Inside the Jalisco New Generation Cartel (CJNG), there is growing suspicion that the death of Nemesio Oseguera Cervantes, “El Mencho,” killed on February 22 in Tapalpa, Jalisco, was the result not only of a military operation but also of internal betrayal.
According to testimonies from members close to the CJNG’s top leader—a secretary and a hitman who survived the operation—the organization had already noticed strange movements among its own commanders before the military deployment that Saturday.
According to what journalist Luis Chaparro revealed on the program Pie de Nota, both sources indicated that the unusual attitude and preparedness of Hugo Gonzalo Mendoza Gaytán, “El Sapo,” on the day of the operation raised suspicions even before “El Mencho’s” death.

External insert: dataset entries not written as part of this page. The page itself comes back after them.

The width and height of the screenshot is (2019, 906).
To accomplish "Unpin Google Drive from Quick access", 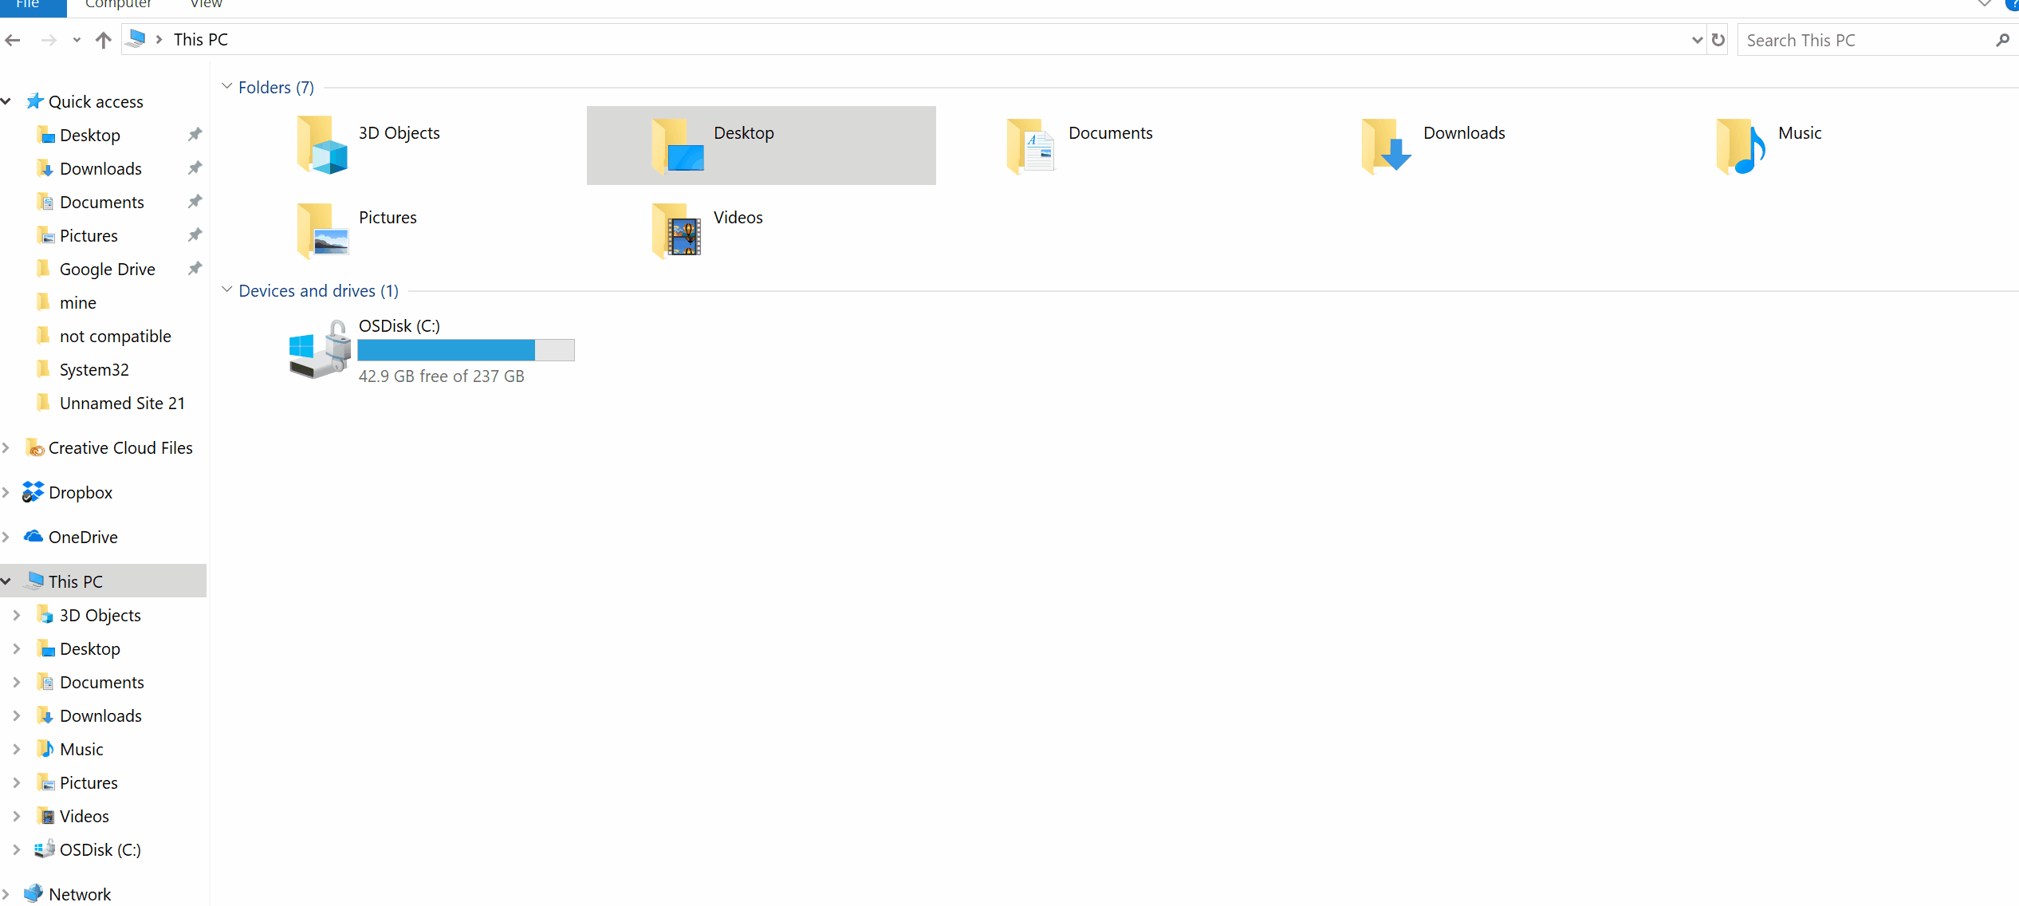I will [x=194, y=268].
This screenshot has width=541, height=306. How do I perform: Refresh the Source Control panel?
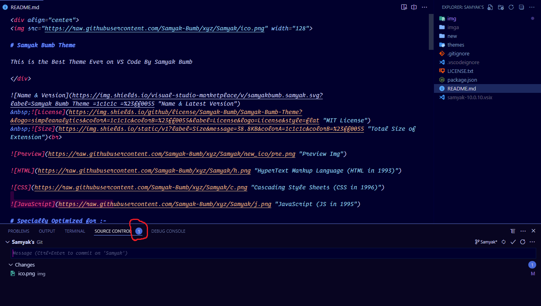[x=522, y=242]
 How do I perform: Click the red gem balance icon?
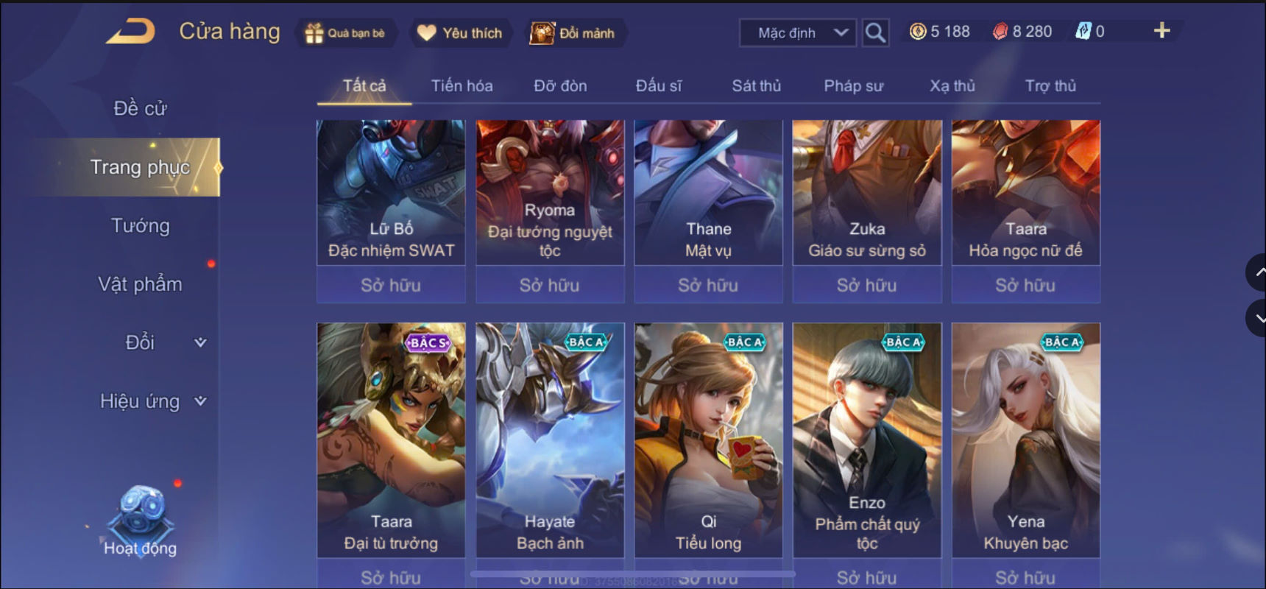tap(1000, 31)
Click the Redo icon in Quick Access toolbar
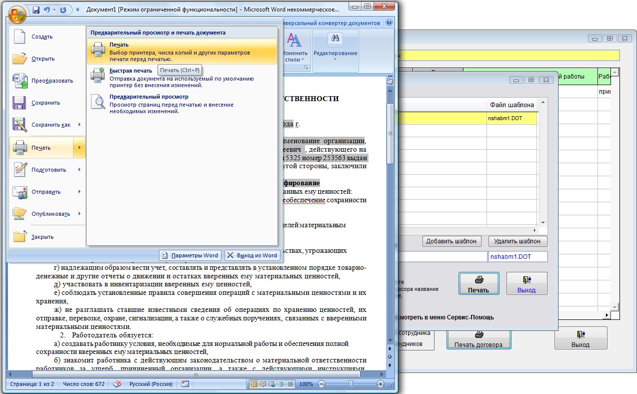 [63, 10]
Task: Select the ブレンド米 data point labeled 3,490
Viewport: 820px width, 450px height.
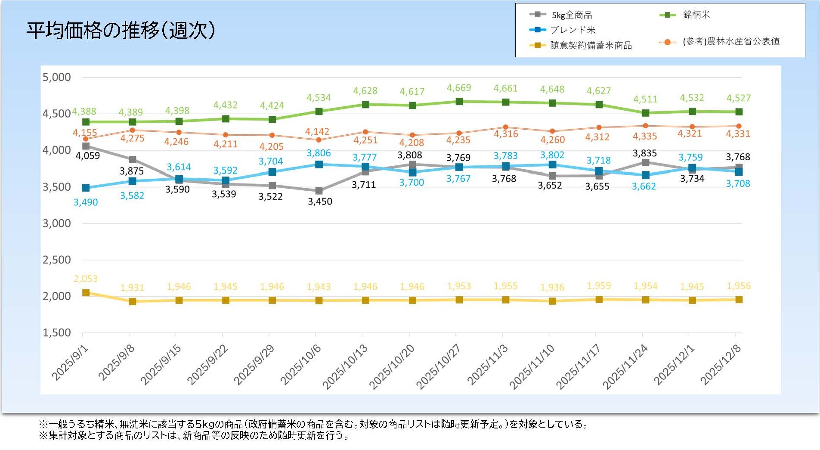Action: (86, 188)
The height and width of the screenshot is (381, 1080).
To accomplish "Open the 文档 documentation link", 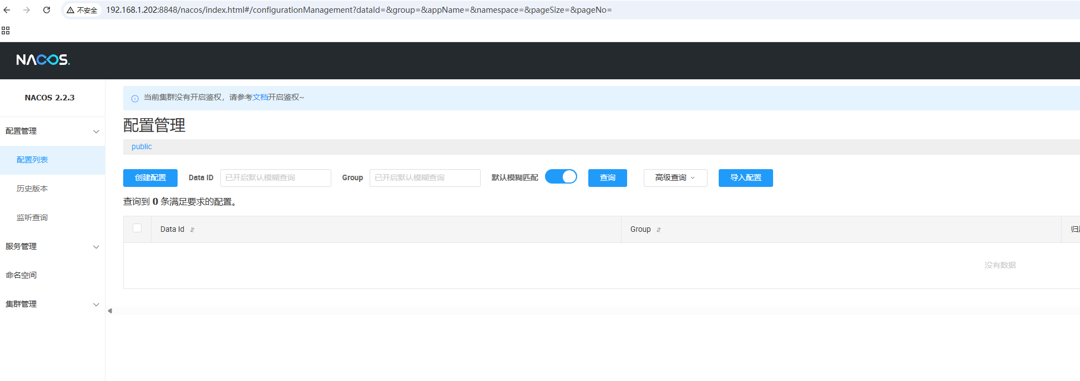I will tap(260, 98).
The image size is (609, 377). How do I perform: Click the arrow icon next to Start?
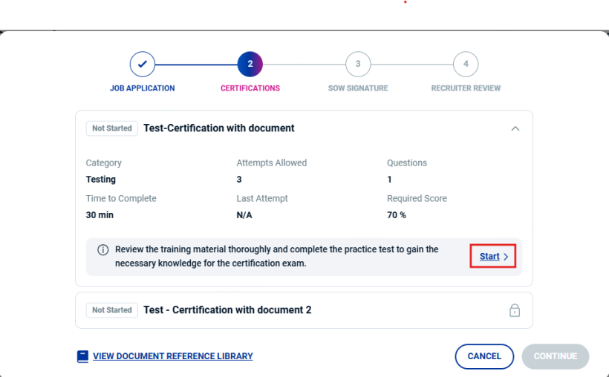point(506,257)
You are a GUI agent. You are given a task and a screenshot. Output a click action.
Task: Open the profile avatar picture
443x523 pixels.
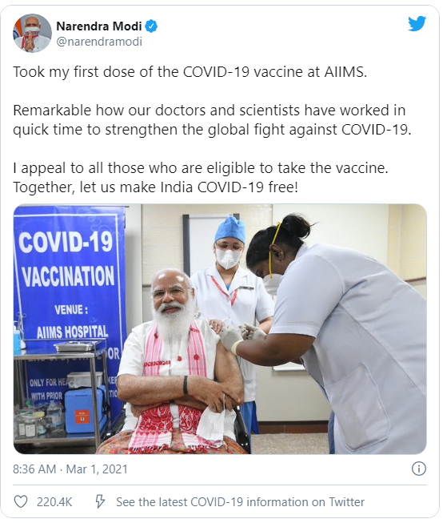coord(32,33)
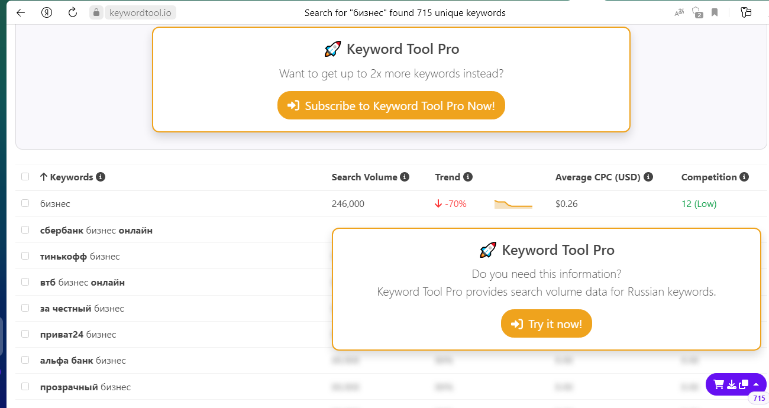Click the download icon in purple bar

click(x=732, y=384)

“I was in the same cabins (in Tapalpa), but on the other side, the opposite side. That day I went out to deliver a message to “El Sapo.” He was in Talpa de Allende, and that’s where I noticed something strange. I know him well, and it struck me as odd that they were getting ready, as if they already knew what was going to happen,” one of the sources told the reporter.
Although the official version maintains that the CJNG leader was wounded in the confrontation and died during transport, the death certificate places his death in Tapalpa.
One of the sources, whose close relationship with “El Mencho” Luis Chaparro verified through photographs and by comparing his account with a second testimony, indicated that from the very beginning, there was talk within the cartel of a possible betrayal: “We think it was “El Sapo” who set him up, but we don’t know for sure,” he recounted.